ARTICLE =

The modern concept of money and financial transactions is fast shifting from the “fiat” currencies that we know to the relatively new and largely underexplored virtual assets called cryptocurrencies. Cryptocurrencies are virtual currencies built on blockchains based on the concept of cryptography. Since 2009 when bitcoin was created, we have witnessed tremendous and unprecedented growth in the cryptocurrency financial market. It took the cryptocurrency market twelve years to hit a trillion-dollar market value.
Cryptocurrencies open up a new world of possibilities for financial transactions that are fast, secure, easy, and transparent. Although they are also the most volatile financial assets today, the vast potentials for huge returns make cryptocurrencies such valuable assets.
The original program code greatly determines the value of any cryptocurrency. For example, bitcoin has a program code that fixes the maximum number of bitcoins at 21 million bitcoins. However, newer cryptocurrencies have fewer or more.

DATASET RECORDS =
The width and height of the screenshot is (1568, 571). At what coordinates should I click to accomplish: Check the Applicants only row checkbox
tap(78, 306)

* * *

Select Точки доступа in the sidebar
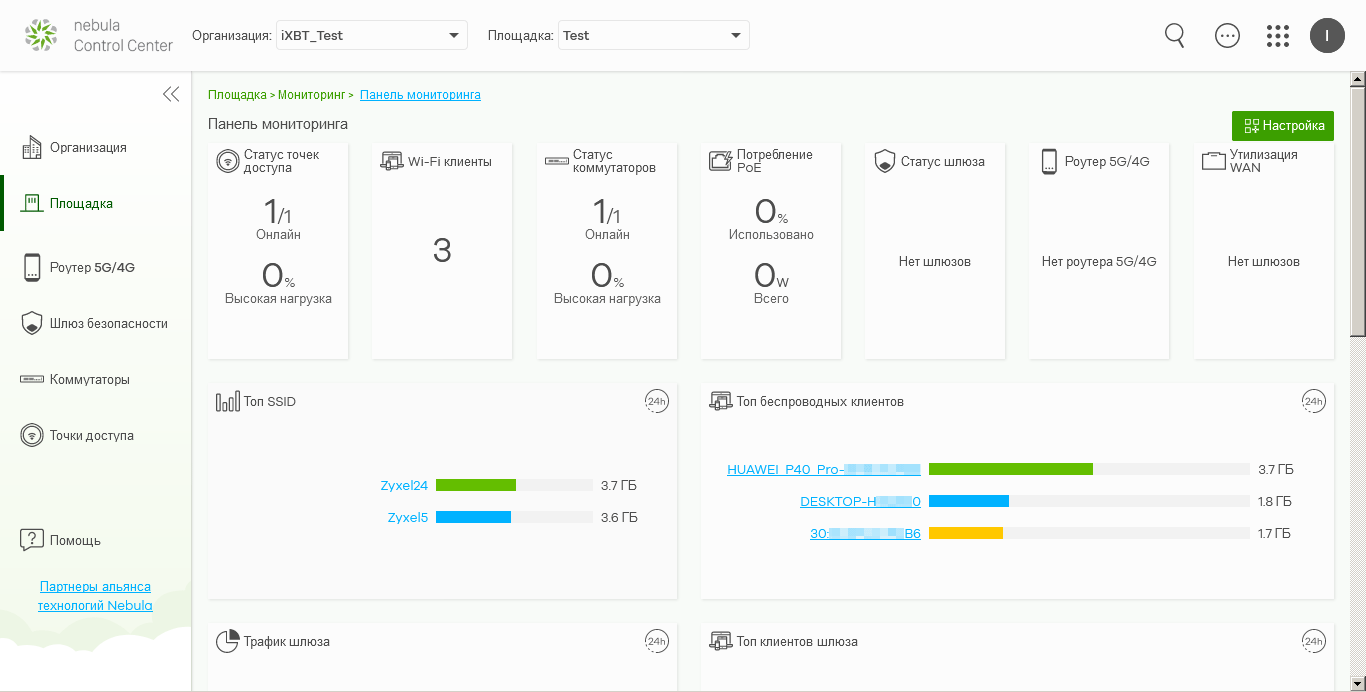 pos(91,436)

GOAL OF THE EXERCISE =
Decide whether each of the following statements agrees with the article on cryptocurrencies, answering yes or no and quoting the words of the article that settle it. 1. Bitcoin was created in 2009. 2. The cryptocurrency market reached a trillion-dollar market value within ten years. 3. The article calls cryptocurrencies the least volatile financial assets today.

THE OUTPUT =
1. Yes: "Since 2009 when bitcoin was created"
2. No: "It took the cryptocurrency market twelve years to hit a trillion-dollar market value."
3. No: "they are also the most volatile financial assets today"